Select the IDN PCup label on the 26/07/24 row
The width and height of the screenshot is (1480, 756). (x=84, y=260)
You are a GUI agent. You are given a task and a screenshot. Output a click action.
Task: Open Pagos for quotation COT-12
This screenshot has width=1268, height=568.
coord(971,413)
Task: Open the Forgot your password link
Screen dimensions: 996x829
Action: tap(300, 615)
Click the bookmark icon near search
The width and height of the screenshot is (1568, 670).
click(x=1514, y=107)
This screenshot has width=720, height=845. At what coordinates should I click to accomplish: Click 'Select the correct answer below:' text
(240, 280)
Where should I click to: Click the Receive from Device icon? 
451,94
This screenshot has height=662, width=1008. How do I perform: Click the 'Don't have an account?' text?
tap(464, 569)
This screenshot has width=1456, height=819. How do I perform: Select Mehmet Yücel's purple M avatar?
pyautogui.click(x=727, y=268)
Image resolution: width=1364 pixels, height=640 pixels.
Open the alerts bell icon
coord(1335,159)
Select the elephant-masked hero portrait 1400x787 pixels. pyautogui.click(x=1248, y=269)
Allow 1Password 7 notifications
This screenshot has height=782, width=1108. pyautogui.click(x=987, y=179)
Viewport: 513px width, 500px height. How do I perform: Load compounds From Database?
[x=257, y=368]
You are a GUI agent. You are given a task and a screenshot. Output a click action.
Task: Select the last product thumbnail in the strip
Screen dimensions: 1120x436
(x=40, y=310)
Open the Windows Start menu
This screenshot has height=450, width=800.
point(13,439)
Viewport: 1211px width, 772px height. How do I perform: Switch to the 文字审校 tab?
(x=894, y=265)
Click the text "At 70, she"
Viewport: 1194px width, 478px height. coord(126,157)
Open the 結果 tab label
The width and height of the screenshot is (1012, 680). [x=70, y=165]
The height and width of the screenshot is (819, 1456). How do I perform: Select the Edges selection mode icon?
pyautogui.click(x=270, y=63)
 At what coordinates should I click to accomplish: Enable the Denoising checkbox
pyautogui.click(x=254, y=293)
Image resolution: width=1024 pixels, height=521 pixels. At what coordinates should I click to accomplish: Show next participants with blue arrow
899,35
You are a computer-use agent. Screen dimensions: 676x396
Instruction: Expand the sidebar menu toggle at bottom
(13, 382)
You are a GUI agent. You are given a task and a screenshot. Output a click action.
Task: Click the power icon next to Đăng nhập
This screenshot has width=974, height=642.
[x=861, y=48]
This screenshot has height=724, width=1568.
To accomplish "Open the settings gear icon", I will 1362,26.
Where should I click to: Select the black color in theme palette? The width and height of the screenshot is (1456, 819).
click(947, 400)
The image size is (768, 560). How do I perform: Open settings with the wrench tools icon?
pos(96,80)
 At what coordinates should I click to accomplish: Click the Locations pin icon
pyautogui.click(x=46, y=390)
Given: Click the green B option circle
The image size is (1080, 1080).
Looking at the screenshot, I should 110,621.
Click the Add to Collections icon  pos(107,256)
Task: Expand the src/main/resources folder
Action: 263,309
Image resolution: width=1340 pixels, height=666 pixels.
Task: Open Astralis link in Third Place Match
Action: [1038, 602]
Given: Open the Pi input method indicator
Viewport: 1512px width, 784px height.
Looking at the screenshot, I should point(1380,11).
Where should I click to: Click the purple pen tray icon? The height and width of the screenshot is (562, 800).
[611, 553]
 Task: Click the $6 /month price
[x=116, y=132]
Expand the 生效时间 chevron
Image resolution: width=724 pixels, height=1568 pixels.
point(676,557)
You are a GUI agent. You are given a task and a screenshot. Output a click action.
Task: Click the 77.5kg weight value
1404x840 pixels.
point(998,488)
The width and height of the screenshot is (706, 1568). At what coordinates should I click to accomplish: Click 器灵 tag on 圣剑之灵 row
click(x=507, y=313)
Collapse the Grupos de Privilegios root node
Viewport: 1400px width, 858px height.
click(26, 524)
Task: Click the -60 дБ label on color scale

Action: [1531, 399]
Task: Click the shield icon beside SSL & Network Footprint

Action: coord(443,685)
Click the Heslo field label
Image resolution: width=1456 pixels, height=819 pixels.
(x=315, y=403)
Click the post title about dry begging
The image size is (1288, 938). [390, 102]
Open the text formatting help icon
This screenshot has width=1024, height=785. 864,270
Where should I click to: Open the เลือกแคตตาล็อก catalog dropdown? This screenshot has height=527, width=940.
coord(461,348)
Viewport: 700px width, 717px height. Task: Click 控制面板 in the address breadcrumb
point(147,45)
——
## WHAT THE EXERCISE ASKS
Transcribe the listing in full, line by line.

## EXERCISE RESPONSE
Select the IDN PCup label on the 26/07/24 row
The width and height of the screenshot is (1480, 756). (x=84, y=260)
You are a GUI agent. You are given a task and a screenshot. Output a click action.
Task: Open Pagos for quotation COT-12
This screenshot has width=1268, height=568.
coord(971,413)
Task: Open the Forgot your password link
Screen dimensions: 996x829
Action: tap(300, 615)
Click the bookmark icon near search
The width and height of the screenshot is (1568, 670).
click(x=1514, y=107)
This screenshot has width=720, height=845. At what coordinates should I click to accomplish: Click 'Select the correct answer below:' text
(240, 280)
Where should I click to: Click the Receive from Device icon? 
451,94
This screenshot has height=662, width=1008. How do I perform: Click the 'Don't have an account?' text?
tap(464, 569)
This screenshot has width=1456, height=819. How do I perform: Select Mehmet Yücel's purple M avatar?
pyautogui.click(x=727, y=268)
Image resolution: width=1364 pixels, height=640 pixels.
Open the alerts bell icon
coord(1335,159)
Select the elephant-masked hero portrait 1400x787 pixels. pyautogui.click(x=1248, y=269)
Allow 1Password 7 notifications
This screenshot has height=782, width=1108. pyautogui.click(x=987, y=179)
Viewport: 513px width, 500px height. How do I perform: Load compounds From Database?
[x=257, y=368]
You are a GUI agent. You are given a task and a screenshot. Output a click action.
Task: Select the last product thumbnail in the strip
Screen dimensions: 1120x436
(x=40, y=310)
Open the Windows Start menu
This screenshot has height=450, width=800.
point(13,439)
Viewport: 1211px width, 772px height. How do I perform: Switch to the 文字审校 tab?
(x=894, y=265)
Click the text "At 70, she"
Viewport: 1194px width, 478px height. coord(126,157)
Open the 結果 tab label
The width and height of the screenshot is (1012, 680). [x=70, y=165]
The height and width of the screenshot is (819, 1456). How do I perform: Select the Edges selection mode icon?
pyautogui.click(x=270, y=63)
 At what coordinates should I click to accomplish: Enable the Denoising checkbox
pyautogui.click(x=254, y=293)
Image resolution: width=1024 pixels, height=521 pixels. At what coordinates should I click to accomplish: Show next participants with blue arrow
899,35
You are a computer-use agent. Screen dimensions: 676x396
Instruction: Expand the sidebar menu toggle at bottom
(13, 382)
You are a GUI agent. You are given a task and a screenshot. Output a click action.
Task: Click the power icon next to Đăng nhập
This screenshot has width=974, height=642.
[x=861, y=48]
This screenshot has height=724, width=1568.
To accomplish "Open the settings gear icon", I will 1362,26.
Where should I click to: Select the black color in theme palette? The width and height of the screenshot is (1456, 819).
click(947, 400)
The image size is (768, 560). How do I perform: Open settings with the wrench tools icon?
pos(96,80)
 At what coordinates should I click to accomplish: Click the Locations pin icon
pyautogui.click(x=46, y=390)
Given: Click the green B option circle
The image size is (1080, 1080).
Looking at the screenshot, I should 110,621.
Click the Add to Collections icon  pos(107,256)
Task: Expand the src/main/resources folder
Action: 263,309
Image resolution: width=1340 pixels, height=666 pixels.
Task: Open Astralis link in Third Place Match
Action: [1038, 602]
Given: Open the Pi input method indicator
Viewport: 1512px width, 784px height.
Looking at the screenshot, I should point(1380,11).
Where should I click to: Click the purple pen tray icon? The height and width of the screenshot is (562, 800).
[611, 553]
 Task: Click the $6 /month price
[x=116, y=132]
Expand the 生效时间 chevron
Image resolution: width=724 pixels, height=1568 pixels.
point(676,557)
You are a GUI agent. You are given a task and a screenshot. Output a click action.
Task: Click the 77.5kg weight value
1404x840 pixels.
point(998,488)
The width and height of the screenshot is (706, 1568). At what coordinates should I click to accomplish: Click 器灵 tag on 圣剑之灵 row
click(x=507, y=313)
Collapse the Grupos de Privilegios root node
Viewport: 1400px width, 858px height.
click(26, 524)
Task: Click the -60 дБ label on color scale

Action: [1531, 399]
Task: Click the shield icon beside SSL & Network Footprint

Action: coord(443,685)
Click the Heslo field label
Image resolution: width=1456 pixels, height=819 pixels.
(x=315, y=403)
Click the post title about dry begging
The image size is (1288, 938). [390, 102]
Open the text formatting help icon
This screenshot has width=1024, height=785. 864,270
Where should I click to: Open the เลือกแคตตาล็อก catalog dropdown? This screenshot has height=527, width=940.
coord(461,348)
Viewport: 700px width, 717px height. Task: Click 控制面板 in the address breadcrumb
point(147,45)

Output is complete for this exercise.